**PROBLEM DETAILS:**
The answer must be the full listing, written out exactly.

**INPUT DATA:**

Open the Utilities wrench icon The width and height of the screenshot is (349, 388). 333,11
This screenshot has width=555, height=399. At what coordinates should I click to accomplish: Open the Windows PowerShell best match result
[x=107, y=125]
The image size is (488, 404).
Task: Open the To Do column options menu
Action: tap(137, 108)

**COMPLETED EXERCISE:**
Open the Utilities wrench icon The width and height of the screenshot is (349, 388). 333,11
This screenshot has width=555, height=399. At what coordinates should I click to accomplish: Open the Windows PowerShell best match result
[x=107, y=125]
The image size is (488, 404).
Task: Open the To Do column options menu
Action: tap(137, 108)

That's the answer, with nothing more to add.